The evidence suggests that the current publishing model, set up by men for men, is beset with unconscious bias. The knock-on effect is not simply that much fantastic research never sees the light of day. It is also that many talented people from minority backgrounds do not see their careers progress in the way their excellence would warrant. This is not good for science, let alone the individuals. Science has always advanced by building on others’ achievements: under-representation of any part of the community impacts all of us by limiting progress and constraining research directions for no good scientific reasons.

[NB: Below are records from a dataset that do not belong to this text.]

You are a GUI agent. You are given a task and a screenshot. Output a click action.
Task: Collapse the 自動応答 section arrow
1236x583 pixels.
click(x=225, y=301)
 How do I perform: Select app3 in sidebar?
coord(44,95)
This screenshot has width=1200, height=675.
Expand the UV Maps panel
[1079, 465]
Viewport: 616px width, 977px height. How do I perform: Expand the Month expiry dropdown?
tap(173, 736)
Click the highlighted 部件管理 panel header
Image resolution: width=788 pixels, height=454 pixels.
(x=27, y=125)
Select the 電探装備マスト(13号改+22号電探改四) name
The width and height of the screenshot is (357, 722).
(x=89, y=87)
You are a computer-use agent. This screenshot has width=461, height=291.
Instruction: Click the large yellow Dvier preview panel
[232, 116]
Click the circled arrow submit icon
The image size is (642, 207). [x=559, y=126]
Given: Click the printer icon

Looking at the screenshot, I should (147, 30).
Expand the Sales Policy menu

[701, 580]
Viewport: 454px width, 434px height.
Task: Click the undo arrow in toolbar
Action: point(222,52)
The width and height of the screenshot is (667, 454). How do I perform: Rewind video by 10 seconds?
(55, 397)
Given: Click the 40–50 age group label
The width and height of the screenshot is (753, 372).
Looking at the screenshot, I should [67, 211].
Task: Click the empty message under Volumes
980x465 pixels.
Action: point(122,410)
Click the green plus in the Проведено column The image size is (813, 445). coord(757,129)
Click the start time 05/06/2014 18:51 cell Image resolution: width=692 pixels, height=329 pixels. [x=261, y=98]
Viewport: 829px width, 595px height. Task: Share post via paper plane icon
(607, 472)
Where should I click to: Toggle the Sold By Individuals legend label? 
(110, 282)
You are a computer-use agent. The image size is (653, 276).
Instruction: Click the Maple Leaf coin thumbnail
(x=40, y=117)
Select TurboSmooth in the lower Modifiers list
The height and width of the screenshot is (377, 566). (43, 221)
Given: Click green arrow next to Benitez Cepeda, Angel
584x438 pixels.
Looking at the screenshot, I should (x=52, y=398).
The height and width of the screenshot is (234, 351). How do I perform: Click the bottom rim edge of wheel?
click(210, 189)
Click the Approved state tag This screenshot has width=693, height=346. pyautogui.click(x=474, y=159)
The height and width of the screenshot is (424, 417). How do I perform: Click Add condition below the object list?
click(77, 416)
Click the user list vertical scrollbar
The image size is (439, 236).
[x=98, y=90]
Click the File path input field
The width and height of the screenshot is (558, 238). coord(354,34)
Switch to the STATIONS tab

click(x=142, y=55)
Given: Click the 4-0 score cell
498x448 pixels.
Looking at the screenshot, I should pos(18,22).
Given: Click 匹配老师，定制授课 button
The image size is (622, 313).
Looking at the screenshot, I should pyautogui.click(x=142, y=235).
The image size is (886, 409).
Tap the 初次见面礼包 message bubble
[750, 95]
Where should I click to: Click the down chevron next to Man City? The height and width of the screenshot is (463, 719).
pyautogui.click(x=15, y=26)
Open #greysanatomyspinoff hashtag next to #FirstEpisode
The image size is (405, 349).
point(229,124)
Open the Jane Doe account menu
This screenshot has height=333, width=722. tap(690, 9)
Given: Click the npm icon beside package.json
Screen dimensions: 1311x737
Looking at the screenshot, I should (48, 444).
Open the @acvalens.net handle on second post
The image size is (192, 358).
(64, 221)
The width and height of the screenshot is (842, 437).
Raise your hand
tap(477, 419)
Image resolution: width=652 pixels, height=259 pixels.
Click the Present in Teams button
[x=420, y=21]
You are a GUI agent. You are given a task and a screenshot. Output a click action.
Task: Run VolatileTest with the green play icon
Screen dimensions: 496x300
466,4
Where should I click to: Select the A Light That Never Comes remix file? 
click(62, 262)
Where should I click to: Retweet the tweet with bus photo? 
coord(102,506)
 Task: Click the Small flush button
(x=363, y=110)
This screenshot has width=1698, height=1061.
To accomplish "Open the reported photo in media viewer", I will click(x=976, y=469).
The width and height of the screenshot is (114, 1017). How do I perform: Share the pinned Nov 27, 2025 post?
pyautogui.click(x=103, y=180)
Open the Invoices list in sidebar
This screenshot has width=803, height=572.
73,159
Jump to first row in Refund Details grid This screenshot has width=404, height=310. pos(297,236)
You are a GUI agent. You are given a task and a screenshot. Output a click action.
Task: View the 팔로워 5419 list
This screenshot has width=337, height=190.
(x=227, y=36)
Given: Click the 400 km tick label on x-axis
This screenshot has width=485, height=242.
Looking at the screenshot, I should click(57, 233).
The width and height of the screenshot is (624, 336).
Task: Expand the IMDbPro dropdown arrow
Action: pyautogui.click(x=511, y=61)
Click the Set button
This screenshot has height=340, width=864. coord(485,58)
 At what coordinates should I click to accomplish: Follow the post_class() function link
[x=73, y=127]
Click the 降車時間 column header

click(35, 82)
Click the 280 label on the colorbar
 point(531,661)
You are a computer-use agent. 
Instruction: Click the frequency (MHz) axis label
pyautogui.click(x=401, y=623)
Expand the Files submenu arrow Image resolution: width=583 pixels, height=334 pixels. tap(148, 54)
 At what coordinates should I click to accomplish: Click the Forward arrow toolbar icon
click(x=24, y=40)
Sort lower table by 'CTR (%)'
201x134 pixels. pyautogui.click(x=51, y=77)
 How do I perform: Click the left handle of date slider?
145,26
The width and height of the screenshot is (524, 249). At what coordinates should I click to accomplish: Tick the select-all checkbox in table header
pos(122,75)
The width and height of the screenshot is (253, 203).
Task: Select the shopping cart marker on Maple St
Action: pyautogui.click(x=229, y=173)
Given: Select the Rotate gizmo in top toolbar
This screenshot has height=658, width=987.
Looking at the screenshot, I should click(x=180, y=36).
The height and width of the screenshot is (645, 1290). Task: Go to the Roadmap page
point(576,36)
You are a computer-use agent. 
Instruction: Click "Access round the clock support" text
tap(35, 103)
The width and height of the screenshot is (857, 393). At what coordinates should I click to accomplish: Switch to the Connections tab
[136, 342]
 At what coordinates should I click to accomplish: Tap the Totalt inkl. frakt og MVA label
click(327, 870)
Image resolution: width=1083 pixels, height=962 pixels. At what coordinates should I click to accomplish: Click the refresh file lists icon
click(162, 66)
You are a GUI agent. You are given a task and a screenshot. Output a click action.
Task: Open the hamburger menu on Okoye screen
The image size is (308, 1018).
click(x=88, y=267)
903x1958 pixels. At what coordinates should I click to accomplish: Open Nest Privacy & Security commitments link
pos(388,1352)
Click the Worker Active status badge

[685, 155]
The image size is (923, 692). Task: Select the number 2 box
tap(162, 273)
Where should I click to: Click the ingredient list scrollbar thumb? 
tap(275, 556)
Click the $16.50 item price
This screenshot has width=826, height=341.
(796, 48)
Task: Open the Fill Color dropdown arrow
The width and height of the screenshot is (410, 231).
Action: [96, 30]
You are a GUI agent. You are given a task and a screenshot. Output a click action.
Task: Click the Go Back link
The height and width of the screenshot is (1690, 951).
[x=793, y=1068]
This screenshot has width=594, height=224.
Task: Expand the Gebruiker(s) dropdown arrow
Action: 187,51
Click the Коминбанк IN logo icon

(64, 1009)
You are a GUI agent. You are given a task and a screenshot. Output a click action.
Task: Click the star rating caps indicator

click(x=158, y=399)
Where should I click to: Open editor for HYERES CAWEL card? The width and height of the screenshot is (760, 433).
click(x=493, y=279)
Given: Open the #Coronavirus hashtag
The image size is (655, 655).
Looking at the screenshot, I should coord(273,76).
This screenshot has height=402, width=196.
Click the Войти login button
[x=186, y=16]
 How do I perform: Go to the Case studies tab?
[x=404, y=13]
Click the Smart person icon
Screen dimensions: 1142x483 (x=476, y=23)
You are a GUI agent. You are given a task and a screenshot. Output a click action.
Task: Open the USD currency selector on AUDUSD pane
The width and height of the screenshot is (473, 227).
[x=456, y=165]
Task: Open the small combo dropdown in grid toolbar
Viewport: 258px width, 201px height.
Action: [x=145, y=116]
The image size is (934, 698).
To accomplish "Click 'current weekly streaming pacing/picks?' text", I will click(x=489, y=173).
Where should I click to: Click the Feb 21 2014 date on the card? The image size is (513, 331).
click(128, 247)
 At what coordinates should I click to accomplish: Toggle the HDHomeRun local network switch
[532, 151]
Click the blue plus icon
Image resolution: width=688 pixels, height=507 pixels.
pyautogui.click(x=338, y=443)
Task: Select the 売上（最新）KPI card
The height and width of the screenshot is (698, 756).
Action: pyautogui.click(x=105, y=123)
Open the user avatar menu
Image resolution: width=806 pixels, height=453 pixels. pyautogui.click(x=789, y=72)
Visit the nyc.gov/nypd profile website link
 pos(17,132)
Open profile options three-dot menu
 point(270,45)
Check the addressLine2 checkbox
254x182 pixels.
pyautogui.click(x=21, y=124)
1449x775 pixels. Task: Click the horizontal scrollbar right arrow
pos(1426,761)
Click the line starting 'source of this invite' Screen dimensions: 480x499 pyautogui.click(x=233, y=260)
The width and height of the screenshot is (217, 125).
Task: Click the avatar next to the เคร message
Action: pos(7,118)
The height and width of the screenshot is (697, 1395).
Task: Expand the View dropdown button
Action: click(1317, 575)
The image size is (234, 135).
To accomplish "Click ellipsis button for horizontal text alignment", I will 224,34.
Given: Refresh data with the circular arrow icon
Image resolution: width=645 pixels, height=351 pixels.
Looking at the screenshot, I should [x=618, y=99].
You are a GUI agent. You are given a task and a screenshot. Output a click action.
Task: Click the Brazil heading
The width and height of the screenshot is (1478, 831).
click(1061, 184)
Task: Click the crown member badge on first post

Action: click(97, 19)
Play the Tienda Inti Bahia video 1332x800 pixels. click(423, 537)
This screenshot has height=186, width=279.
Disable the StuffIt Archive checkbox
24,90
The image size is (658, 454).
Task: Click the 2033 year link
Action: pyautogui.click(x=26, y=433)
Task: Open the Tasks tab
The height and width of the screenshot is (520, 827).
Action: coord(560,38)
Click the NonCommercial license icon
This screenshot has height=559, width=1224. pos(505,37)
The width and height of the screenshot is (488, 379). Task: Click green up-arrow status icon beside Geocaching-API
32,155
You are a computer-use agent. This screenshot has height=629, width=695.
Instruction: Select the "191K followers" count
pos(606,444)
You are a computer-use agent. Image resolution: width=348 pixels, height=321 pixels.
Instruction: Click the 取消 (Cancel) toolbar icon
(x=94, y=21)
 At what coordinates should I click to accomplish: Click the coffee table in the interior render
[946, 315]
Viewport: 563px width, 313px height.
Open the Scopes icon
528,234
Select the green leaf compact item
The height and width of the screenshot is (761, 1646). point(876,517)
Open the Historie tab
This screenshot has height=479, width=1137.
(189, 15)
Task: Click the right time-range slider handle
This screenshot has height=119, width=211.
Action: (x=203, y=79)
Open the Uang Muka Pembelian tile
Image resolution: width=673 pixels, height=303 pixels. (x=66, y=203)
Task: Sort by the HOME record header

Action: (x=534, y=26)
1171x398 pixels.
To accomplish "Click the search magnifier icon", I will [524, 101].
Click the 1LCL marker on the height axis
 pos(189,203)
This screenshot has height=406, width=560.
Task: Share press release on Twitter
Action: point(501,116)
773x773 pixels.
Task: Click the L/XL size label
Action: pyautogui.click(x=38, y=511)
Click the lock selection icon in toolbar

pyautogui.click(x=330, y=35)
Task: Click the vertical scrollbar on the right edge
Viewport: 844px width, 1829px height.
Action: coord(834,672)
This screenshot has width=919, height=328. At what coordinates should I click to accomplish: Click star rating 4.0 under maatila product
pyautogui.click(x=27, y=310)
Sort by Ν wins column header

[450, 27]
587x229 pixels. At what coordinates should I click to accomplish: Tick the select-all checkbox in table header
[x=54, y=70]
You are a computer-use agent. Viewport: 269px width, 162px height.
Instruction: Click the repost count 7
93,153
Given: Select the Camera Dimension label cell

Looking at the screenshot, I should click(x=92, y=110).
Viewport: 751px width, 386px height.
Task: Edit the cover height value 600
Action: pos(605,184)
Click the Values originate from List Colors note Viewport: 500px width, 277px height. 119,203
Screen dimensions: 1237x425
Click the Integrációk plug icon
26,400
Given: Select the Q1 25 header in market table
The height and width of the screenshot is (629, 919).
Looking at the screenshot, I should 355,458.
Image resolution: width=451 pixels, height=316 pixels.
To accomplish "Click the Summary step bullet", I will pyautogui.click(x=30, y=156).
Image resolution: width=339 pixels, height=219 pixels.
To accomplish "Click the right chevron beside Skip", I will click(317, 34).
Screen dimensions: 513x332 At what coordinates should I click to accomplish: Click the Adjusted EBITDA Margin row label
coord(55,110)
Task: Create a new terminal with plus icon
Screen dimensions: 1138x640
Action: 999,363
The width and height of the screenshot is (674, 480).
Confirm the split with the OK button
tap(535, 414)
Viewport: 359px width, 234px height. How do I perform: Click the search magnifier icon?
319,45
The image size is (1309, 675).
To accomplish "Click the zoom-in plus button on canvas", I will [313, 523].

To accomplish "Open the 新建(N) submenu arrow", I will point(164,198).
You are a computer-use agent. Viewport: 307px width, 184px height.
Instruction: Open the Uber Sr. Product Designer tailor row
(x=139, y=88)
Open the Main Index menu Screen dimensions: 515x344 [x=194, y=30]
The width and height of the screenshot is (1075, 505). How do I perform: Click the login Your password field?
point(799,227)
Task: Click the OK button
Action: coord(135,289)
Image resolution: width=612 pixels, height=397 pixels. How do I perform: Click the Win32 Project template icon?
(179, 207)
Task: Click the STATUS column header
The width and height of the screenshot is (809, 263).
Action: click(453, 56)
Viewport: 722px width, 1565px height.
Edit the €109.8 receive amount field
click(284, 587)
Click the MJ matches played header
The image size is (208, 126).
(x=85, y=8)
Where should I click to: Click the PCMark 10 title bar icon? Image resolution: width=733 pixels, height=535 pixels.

Publishers and editors need to take more responsibility. This is not simply about inviting more women to write review articles, monitoring the percentage of women in the reviewer pool or collecting statistics on how many papers with female last or first authors are published – important though these measures are. If the best researchers’ work is to see the light of the day, and if, as a consequence, the best researchers are to be properly rewarded, we need to do far more as a community.
To take one telling statistic, Nicole Neuman, editor of Trends in Biochemical Sciences, reports that just 13 per cent of pre-submission enquiries to her journal come from women. Why? Is it because women are fragile snowflakes who cannot face rejection? Or is it that their experience tells them that they will waste a lot of time trying to publish in journals with high impact factors? Who is checking what happens when a paper with a female senior author hits the editor’s desk?
Bias is well known to be subtle. It is not just men who are biased against women; so too are women, as a 2012 study of job applications published in PNAS showed. So increasing the number of women in the reviewer pool, while giving more women useful experience, is unlikely to affect the number of female-authored papers accepted. Nor, correspondingly, is having more women on the editorial team of the journals.
Who is reviewing the reviewers and checking that they are not biased, consciously or unconsciously? After all, it was the authors who brought to public attention the case, in 2015, of the referee who told a pair of female scientists to get a male co-author. The editor had not seen fit to tear up the referee’s totally unacceptable report.
We have been able to find little evidence in the literature about how long papers with female authors take to be published in comparison with those with male authors, or on whether they are likely to have to go through more resubmissions before final acceptance, let alone on whether implicit or explicit sexism is to be found in the actual referees’ reports. But an analysis of papers in economics published last October concludes that “referees of both genders appear to set a higher bar for female-authored papers”; it would be interesting for comparable analyses to be done in different disciplines.
Our challenge to publishers, editors and referees alike is to do more to check at every stage that there is no lurking bias, implicit or explicit – and to think about the knock-on effects for gender equality of everything they do.
And universities should think about the unreflective ways that data around publishing may be used in their promotions and appointments processes. If, as anecdote would suggest, women get harsher referees’ comments, more revisions demanded and more outright rejections from editors even before review, then the consequences are that a significant sector in higher education is expending time and energy for no useful outcome.
We need much more sophisticated and wide-ranging consideration of the whole publication system. Otherwise, endemic bias will continue to skew the academic population.
Melinda Duer is professor of biological and biomedical chemistry and deputy warden of Robinson College, Cambridge. Dame Athene Donald is professor of experimental physics and master of Churchill College, Cambridge.